(Task prompt):
For the entries below, the expected answer is the line with "Open fullscreen chart mode icon", the line with "This screenshot has width=860, height=463.", and every line between them, exactly as written, and nothing more.

(Information given):
========================================================================

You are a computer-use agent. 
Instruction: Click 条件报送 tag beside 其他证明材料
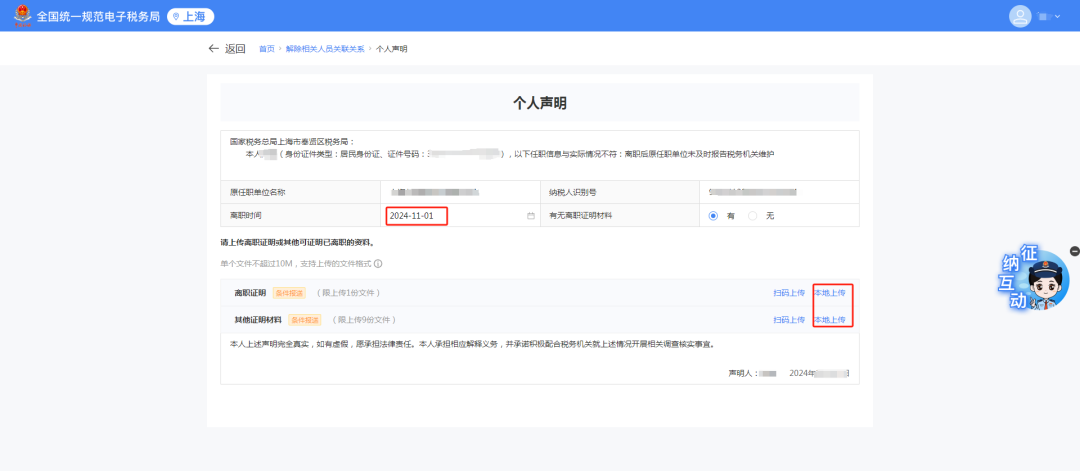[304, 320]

========================================================================

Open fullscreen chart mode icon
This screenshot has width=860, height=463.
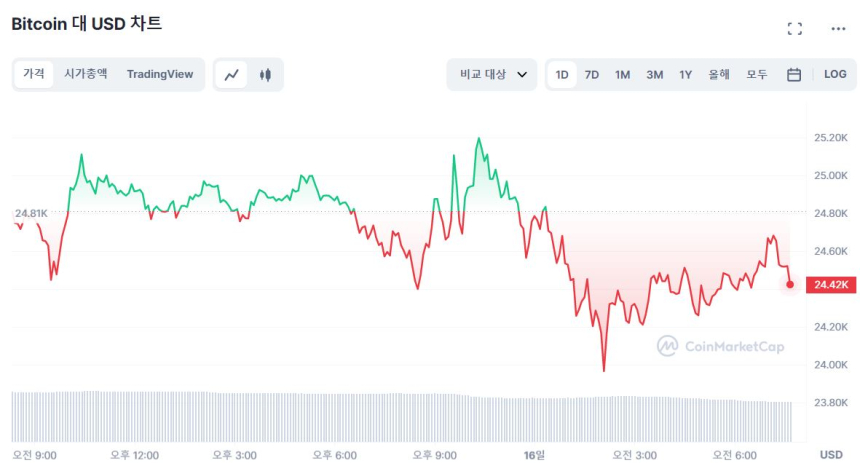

========================================================================

(Written answer):
Open fullscreen chart mode icon
This screenshot has width=860, height=463.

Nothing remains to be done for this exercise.